I have seen no attempt in all the years since the Catholic sex abuse story broke to try to explain the actions of the bishops from everyday journalists. This is an amazing double standard.
And this is not the only case of childhood sexual assault to be found in the sports sector. More and more cases emerge all the time of sexual abuse of minors by hockey coaches. So it's not an isolated incident.
But even though these abuse cases seem widespread in sports, just as much or more than in the Catholic Church, I don't hear anyone say the entire NCAA or NFL or NHL are guilty of these crimes. I don't see multi-million or billion dollar lawsuits emerging. I certainly don't hear anyone say marriage must be the cause for the actions of this minority of sports leaders.
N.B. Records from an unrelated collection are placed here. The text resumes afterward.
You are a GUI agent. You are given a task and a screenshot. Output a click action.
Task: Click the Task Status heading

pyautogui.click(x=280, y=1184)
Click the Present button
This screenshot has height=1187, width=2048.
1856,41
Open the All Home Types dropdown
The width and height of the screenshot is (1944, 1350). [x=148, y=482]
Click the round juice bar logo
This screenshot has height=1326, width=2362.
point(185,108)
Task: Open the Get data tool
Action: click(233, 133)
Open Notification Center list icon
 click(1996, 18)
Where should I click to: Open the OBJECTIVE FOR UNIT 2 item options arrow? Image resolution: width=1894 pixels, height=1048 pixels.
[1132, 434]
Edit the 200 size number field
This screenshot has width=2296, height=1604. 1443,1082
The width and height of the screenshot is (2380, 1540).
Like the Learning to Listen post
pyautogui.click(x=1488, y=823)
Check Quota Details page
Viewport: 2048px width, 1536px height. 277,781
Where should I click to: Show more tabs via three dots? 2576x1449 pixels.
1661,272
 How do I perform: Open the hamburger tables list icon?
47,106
One thing about all these stories is that it is emerging that sexual abuse does not only happen in the Catholic Church, it happens anywhere where there are children. That is becoming very clear, and in some areas it's far worse than in the Church. Nowadays the Church is the safest place for kids anywhere. For example, out of 40,000 priests in the US in 2008, there were only 6 accusations of sexual impropriety. That's accusations, not convictions.
If this lady wants to write an article which attempts to understand the actions or inactions of this sports player, that's fine, I don't have a problem with that. My main problem is that the Catholic Church is portrayed as uniquely bad, and cut absolutely no slack. Rather the entire Church is implicated and hardly a journalist anywhere tries to correct that misperception. How about less bias?